Extrait choisi
• • • • • • •
L'homme se plaît à remonter à sa source; le fleuve n'y remonte pas. C'est que

l'homme est une intelligence et que le fleuve est un élément. Le passé, le

présent, l'avenir, ne sont qu'un pour Dieu. L'homme est Dieu par la pensée. Il

voit, il sent, il vit à tous les points de son existence à la fois. Il se

contemple lui-même, il se comprend, il se possède, il se ressuscite et il se

juge dans les années qu'il a déjà vécu. En un mot, il revit tant qu'il lui plaît

de revivre par ses souvenirs. C'est souffrance quelquefois, mais c'est sa

grandeur. Revivons donc un moment, et voyons comment je naquis avec une parcelle

de ce qu'on appelle poésie dans ma nature, et comment cette parcelle de feu

divin s'alluma en moi à mon insu, jeta quelques fugitives lueurs dans ma

jeunesse, et s'évapora plus tard dans les grands vents de mon équinoxe et dans

la fumée de ma vie.

J'étais né impressionnable et sensible. Ces deux qualités sont les deux premiers

éléments de toute poésie. Les choses extérieures à peine aperçues laissaient une

vive et profonde empreinte en moi; et, quand elles avaient disparu de mes yeux,

elles se répercutaient et se conservaient présentes dans ce qu'on nomme

l'imagination, c'est-à-dire la mémoire, qui revoit et qui repeint en nous. Mais,

de plus, ces images ainsi revues et repeintes se transformaient promptement en

sentiment. Mon âme animait ces images, mon coeur se mêlait à ces impressions.
• • • • • • •
Lignes de données

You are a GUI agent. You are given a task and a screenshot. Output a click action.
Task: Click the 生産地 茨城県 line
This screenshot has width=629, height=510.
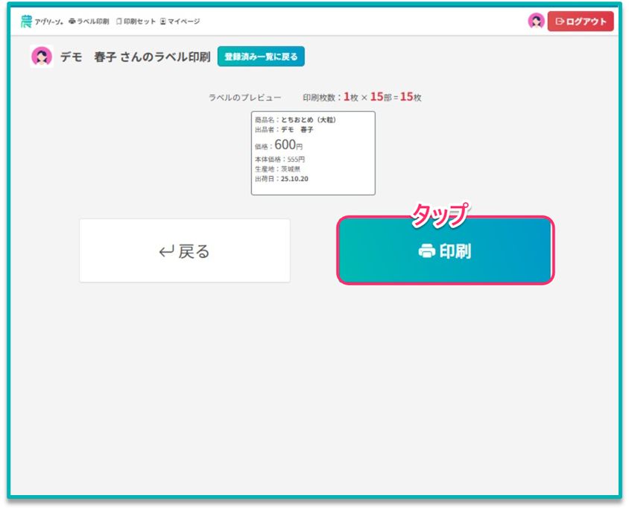pos(277,169)
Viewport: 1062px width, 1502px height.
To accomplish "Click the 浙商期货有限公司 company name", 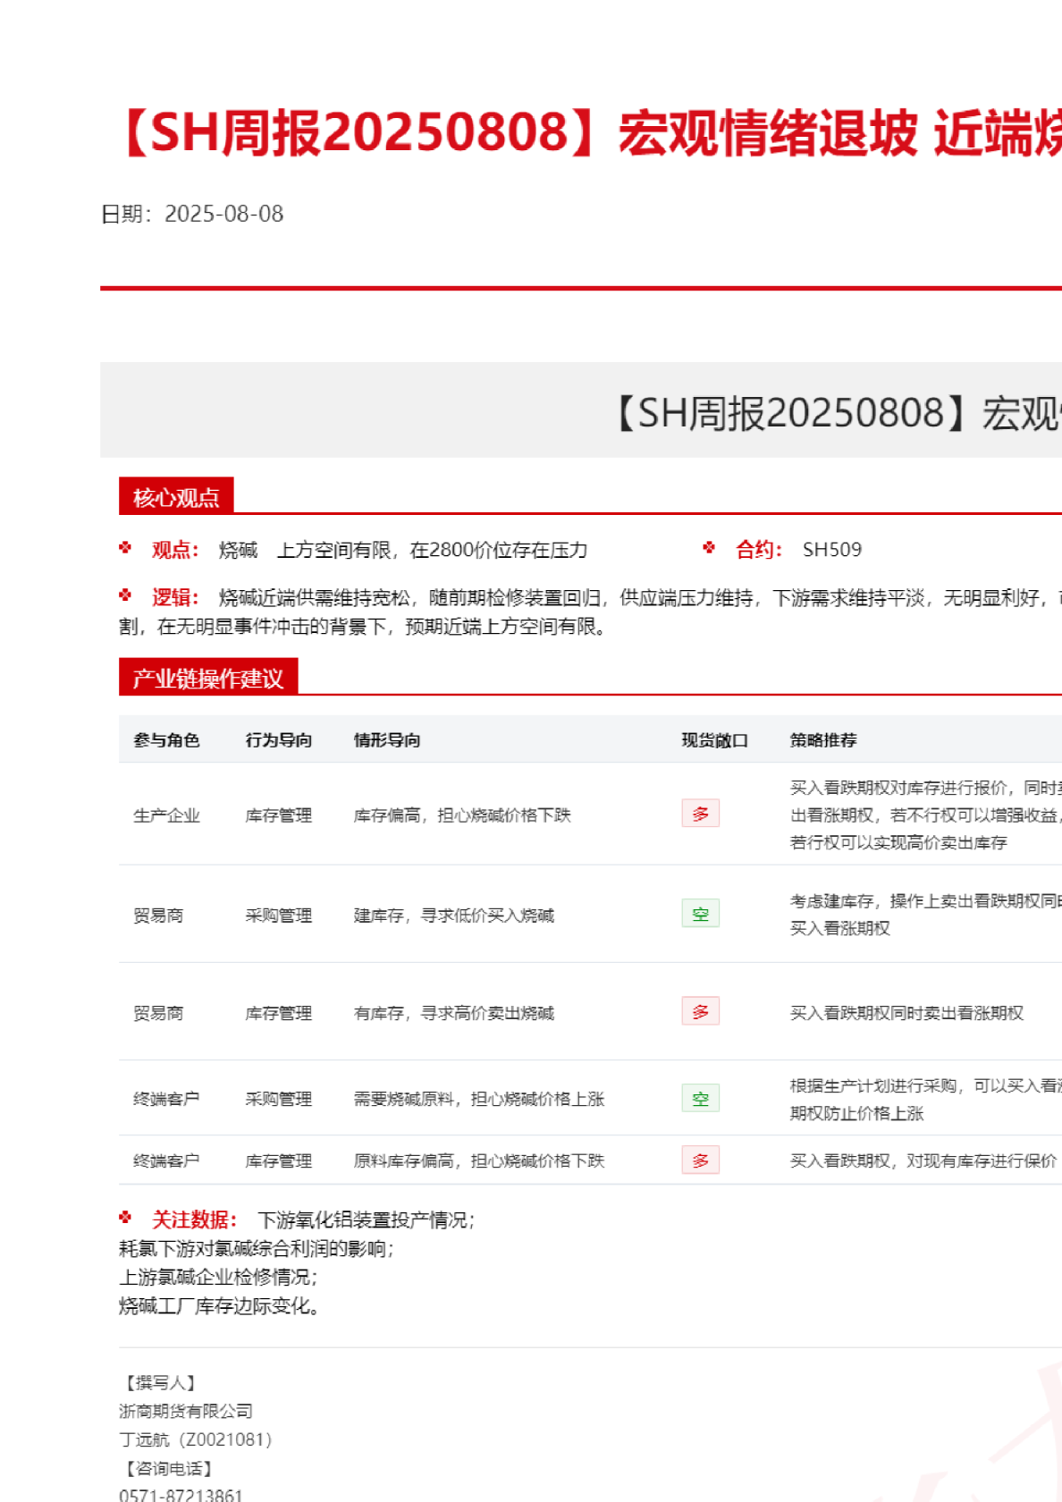I will pyautogui.click(x=186, y=1411).

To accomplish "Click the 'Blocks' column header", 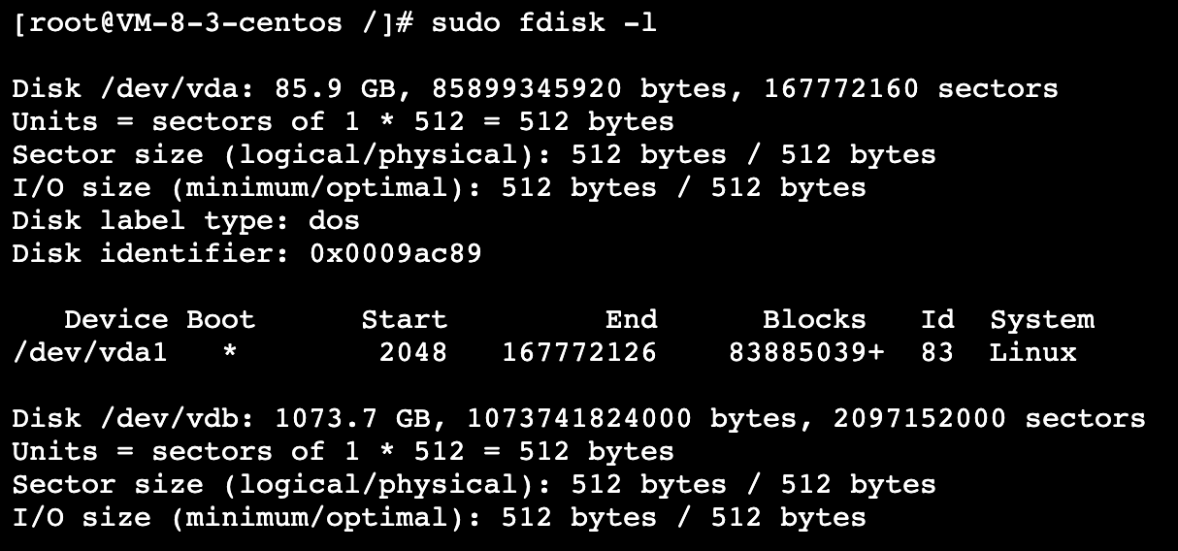I will tap(814, 319).
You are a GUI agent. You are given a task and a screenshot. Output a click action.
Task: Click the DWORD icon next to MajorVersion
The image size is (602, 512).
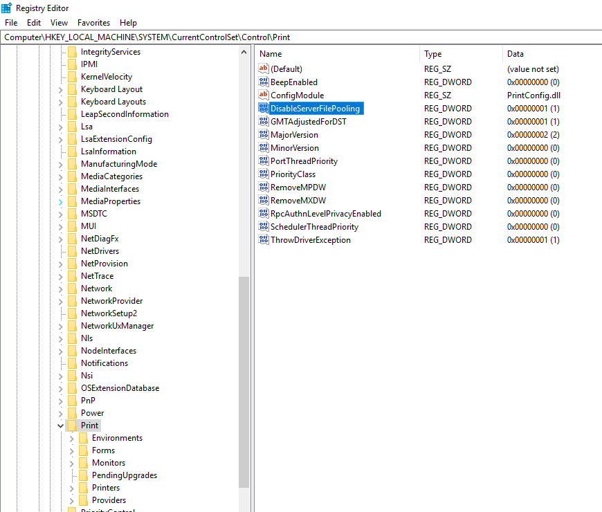click(x=262, y=134)
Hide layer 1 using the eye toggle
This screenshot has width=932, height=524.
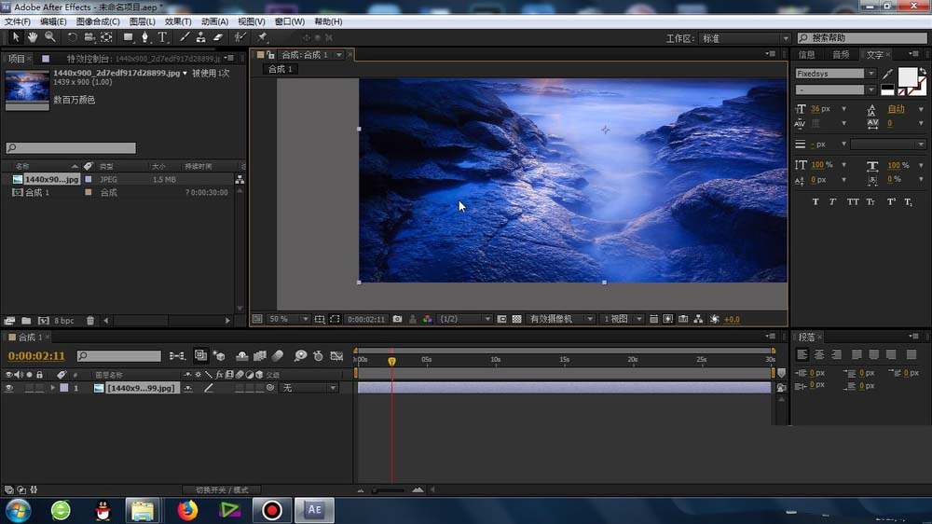(9, 388)
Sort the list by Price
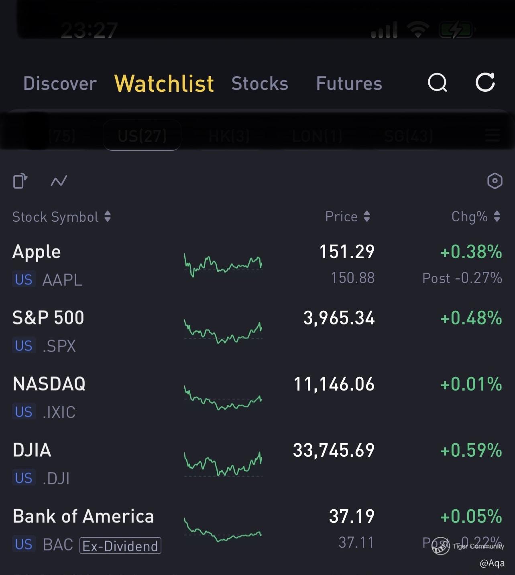The width and height of the screenshot is (515, 575). pyautogui.click(x=348, y=217)
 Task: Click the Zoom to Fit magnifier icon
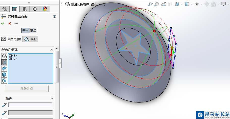150,4
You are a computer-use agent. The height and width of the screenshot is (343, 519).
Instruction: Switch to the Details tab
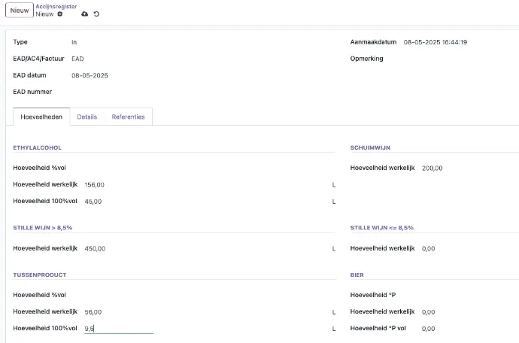pos(87,117)
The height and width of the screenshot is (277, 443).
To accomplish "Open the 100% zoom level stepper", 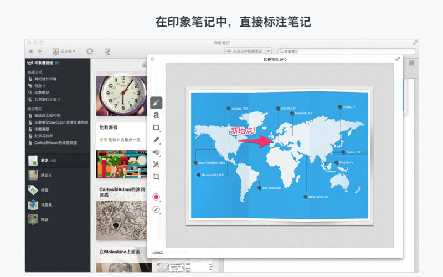I will coord(157,252).
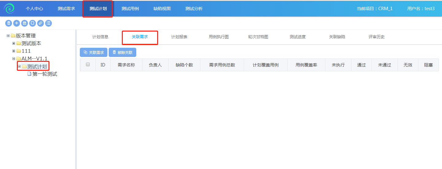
• • • • • • •
Consigne
Transcrivez fidèlement le passage de l'extrait sur la mémoire et la poésie qui va de « vive et profonde » à « à ces impressions. », ces deux bornes comprises.

Solution détaillée
vive et profonde empreinte en moi; et, quand elles avaient disparu de mes yeux,

elles se répercutaient et se conservaient présentes dans ce qu'on nomme

l'imagination, c'est-à-dire la mémoire, qui revoit et qui repeint en nous. Mais,

de plus, ces images ainsi revues et repeintes se transformaient promptement en

sentiment. Mon âme animait ces images, mon coeur se mêlait à ces impressions.